2020 Fiscal Year Research-status Report
Project/Area Number |
18K03259
|
Research Institution | Shimane University |
Principal Investigator |
藤井 俊 島根大学, 学術研究院教育学系, 准教授 (20386618)
|
Project Period (FY) |
2018-04-01 – 2022-03-31
|
Keywords | 不分岐岩澤加群 / 尾崎予想 / 円分体 |
Outline of Annual Research Achievements |
2020年度の研究では、以下に述べる結果を得ることができた。

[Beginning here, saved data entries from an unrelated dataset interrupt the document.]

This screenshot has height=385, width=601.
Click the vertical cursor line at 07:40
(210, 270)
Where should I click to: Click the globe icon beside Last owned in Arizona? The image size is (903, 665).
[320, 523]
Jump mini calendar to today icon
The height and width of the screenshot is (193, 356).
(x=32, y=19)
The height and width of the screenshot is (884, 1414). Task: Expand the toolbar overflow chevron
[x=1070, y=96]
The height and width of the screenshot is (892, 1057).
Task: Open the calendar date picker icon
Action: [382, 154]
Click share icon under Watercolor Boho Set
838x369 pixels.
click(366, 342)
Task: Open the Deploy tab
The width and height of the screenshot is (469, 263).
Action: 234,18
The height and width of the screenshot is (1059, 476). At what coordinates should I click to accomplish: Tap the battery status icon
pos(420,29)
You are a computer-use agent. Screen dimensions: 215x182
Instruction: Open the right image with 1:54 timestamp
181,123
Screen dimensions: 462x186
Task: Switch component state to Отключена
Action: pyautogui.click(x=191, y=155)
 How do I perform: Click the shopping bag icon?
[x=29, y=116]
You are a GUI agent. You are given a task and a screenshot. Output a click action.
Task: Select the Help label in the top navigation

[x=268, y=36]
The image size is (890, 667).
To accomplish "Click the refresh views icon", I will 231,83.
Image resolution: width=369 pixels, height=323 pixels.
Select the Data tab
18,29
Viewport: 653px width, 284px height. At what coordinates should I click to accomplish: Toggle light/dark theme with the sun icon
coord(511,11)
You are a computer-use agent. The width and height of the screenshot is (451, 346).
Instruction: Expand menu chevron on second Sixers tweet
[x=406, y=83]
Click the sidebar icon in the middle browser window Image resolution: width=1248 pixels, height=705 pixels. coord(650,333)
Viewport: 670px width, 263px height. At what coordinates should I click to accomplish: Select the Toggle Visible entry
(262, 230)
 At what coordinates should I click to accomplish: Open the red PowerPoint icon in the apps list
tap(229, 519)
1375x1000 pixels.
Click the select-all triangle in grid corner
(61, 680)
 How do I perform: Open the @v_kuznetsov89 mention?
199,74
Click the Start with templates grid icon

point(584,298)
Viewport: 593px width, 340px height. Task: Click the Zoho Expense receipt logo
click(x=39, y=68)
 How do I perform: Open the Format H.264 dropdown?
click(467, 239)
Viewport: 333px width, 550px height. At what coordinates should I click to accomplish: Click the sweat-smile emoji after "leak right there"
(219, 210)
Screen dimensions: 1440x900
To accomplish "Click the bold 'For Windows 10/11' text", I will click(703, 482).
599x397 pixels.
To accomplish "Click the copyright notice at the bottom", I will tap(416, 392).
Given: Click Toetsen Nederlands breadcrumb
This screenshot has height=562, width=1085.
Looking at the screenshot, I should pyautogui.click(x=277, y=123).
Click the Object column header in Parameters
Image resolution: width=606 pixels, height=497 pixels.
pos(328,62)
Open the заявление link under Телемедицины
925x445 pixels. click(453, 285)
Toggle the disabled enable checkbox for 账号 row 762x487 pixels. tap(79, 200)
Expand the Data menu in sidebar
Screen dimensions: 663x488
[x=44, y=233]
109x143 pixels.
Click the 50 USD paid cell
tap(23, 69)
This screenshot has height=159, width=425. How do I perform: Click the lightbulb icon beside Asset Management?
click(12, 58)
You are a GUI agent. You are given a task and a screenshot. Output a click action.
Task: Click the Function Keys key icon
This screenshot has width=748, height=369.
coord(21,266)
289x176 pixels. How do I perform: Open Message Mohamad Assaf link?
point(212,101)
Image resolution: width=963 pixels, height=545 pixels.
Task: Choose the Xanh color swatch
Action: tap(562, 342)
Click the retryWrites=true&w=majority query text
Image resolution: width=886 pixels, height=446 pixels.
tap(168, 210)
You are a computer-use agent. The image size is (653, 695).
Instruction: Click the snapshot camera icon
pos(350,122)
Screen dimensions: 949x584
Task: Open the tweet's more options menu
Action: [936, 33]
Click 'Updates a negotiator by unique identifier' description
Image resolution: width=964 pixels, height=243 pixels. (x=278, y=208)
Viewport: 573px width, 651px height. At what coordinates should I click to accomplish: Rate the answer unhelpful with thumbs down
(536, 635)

p を素数とする。Z_p を p 進整数環とする。有限次拡大 k/Q に対して、K/k を最大多重Z_p拡大とし、X を K 上の最大不分岐アーベル p 拡大のガロワ群とする。一般 Greenberg 予想、「X は疑零 Z_p[[Gal(K/k)]] 加群であろう」は、本研究課題の重要問題である。一般 Greenberg 予想に関して、次の結果を得た: 定理1.任意の素数 p に対して、X ≠ 0 かつ X が疑零となる虚アーベル体 k が無数に存在する。 一般 Greenberg 予想に対して、Minardi、伊藤、当該研究者らによって、CM体に対して理論的な結果が得られていたが、特に4次以上の虚アーベル体の具体例はあまり知られていなかった。定理1.によって、虚アーベル体の無限族が存在することが分かった。また、X ≠ 0 か否かを決定することは基本的に困難であると思われるが、非アーベル岩澤理論の手法を用いることにより、上で構成した虚アーベル体の無限族に対して X ≠ 0 であることを確かめることができた。 本研究課題の目的は、代数体 k の円分Z_p拡大上の最大不分岐p拡大のガロワ群 G の構造を理解することである。定理1.の系として次が得られる。 定理2.任意の素数 p に対して、G が非可換かつ自由 pro-p 群でない虚アーベル体 k が無数に存在する。 尾崎は、G が非可換自由pro-p群となることはないであろうと予想している。定理2,は尾崎の予想を支持する結果となり、当該研究者は重要な成果と考えている。
|
Current Status of Research Progress |
Current Status of Research Progress
2: Research has progressed on the whole more than it was originally planned.
Reason
本研究課題に大きく関係する一般 Greenberg 予想の具体例を構成することは重要問題であるが、2020年度の研究で各素数に対して無限族が存在することが分かった。また、その応用として、円分Z_p拡大上の最大不分岐p拡大のガロワ群が、非可換群かつ自由pro-p群でない虚アーベル体が無数に存在することも確かめられた。本研究課題の一つの目標である尾崎予想に対して、尾崎予想が成立する虚アーベル体の無限族の存在も確かめることができた。 2020年度には、昨年度までに行っていた研究に関する論文が2本出版された。また、2020大分整数論研究集会、東北大学談話会にて研究発表を行った。研究内容が進展し、昨年度以前の研究ではあるが研究成果が発表されたことにより、2020年度はおおむね順調であったと言えると考える。
|
Strategy for Future Research Activity |
2021年度では、継続して一般 Greenberg 予想、非アーベル岩澤理論の研究を行う予定である。また、2019年度より始めた円分体のイデアル類群、類数の研究も行う予定である。2020年度は、新型コロナウイルスの影響で、研究集会、学会がオンライン開催となってしまい、直接研究者たちと議論ができる機会が多く失われた。しかしながら、本年より世界各国でワクチン接種が開始され、本邦でも本年中に接種が可能であるとアナウンスされている。国内出張は行いやすくなすと考えられ、可能な限り研究集会参加、研究打ち合わせを行いたいと考えている。また、幅広い知識の収集のため、2021年度では、文献、書籍の購入のための予算をより多く計上する予定である。
|
Causes of Carryover |
本研究計画では、旅費に多くの予算を計上しており、周知のようにコロナ禍のため国内外を問わず出張が制限され、想定していた研究活動を行うことがほぼ不可能となった。本年より、世界各国でコロナウイルスのワクチン接種が開始され、本邦においても本年中に接種できる見通しが立ってきており、少なくとも国内の出張は、現在より行いやすくなるように思われる。可能な限り多くの研究者たちと交流の機会を持ち、議論を重ね、さらに深めてゆくことにより、当該研究者の研究は進展すると考えている。そのため、今年度は、研究集会、学会参加のため、研究打合せのための旅費を計上する予定である。